La noche del 18 de abril de 2002, Mario Garoglio trató de matar dos veces a Ivana Rosales, después de que ella le contara que había conocido a otro hombre y quería separarse. Con su esposo, empleado jerárquico de una empresa de servicios petroleros –donde sigue trabajando–, llevaba ocho años de convivencia, los últimos tres casados legalmente. Estaban regresando a Plottier en el Ford Fiesta gris de la pareja, cuando Garoglio se desvió de la ruta y en un paraje solitario cerca del aeropuerto de Neuquén intentó ahorcarla con un alambre: Ivana se desvaneció y se despertó en el baúl. Gritó para que la liberara y su esposo le golpeó la cara y el cráneo con una piedra. Creyéndola muerta, el hombre fue a su casa, se despidió de los tres hijos de ambos y se entregó en la comisaría de Plottier: “Le pegué a mi mujer y creo que se me fue la mano”, anunció en la seccional. Quedó preso, pero a los 50 días fue liberado porque la carátula de la causa fue morigerada de “tentativa de homicidio calificada por el vínculo” a “lesiones graves”.

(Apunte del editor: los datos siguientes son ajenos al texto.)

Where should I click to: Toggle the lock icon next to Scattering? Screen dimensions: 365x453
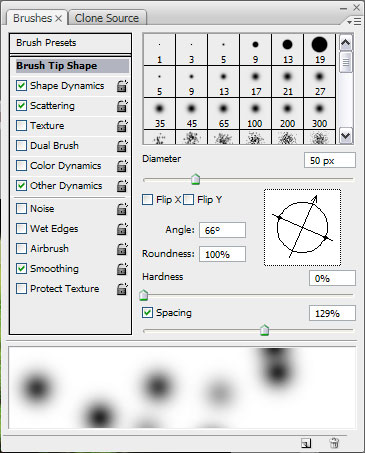pos(122,106)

Ivana quedó desfigurada: su marido le fracturó en varias partes la mandíbula y algunos huesos del cráneo, además de provocarle el desprendimiento de la retina de un ojo y múltiples heridas en la cara. Para reconstruirle el rostro y la cabeza fue sometida a cinco cirugías en el Hospital Regional de Neuquén. Recién a los 24 días le dieron el alta.
Poco más de un año después, el 11 de julio de 2003, en un fallo dividido, Garoglio fue condenado a cinco años de prisión “por tentativa de homicidio agravado” por la Cámara Segunda en lo Criminal de la ciudad de Neuquén. El tribunal le aplicó menos de la mitad de la pena máxima prevista en el Código Penal para ese delito: consideró que había “atenuantes” para la conducta de Garoglio como el hecho de que esa noche, la del intento de homicidio, él se había enterado por boca de ella que le había sido infiel. El fiscal, incluso, llegó a pedir que la pena fuera leve porque la víctima había sido prostituta, actividad que por otra parte nunca se probó. Ivana nunca pudo apelar por falta de dinero para pagar a un abogado. Garoglio nunca cumplió la condena. El hombre se mantuvo prófugo y la policía no lo encontró, o no lo quiso encontrar. Y luego consiguió que la misma Cámara le firmara la prescripción de la pena. Su caso refleja la impunidad que rodea a casos similares, por la complicidad de la justicia que interviene de manera discriminatoria y sexista.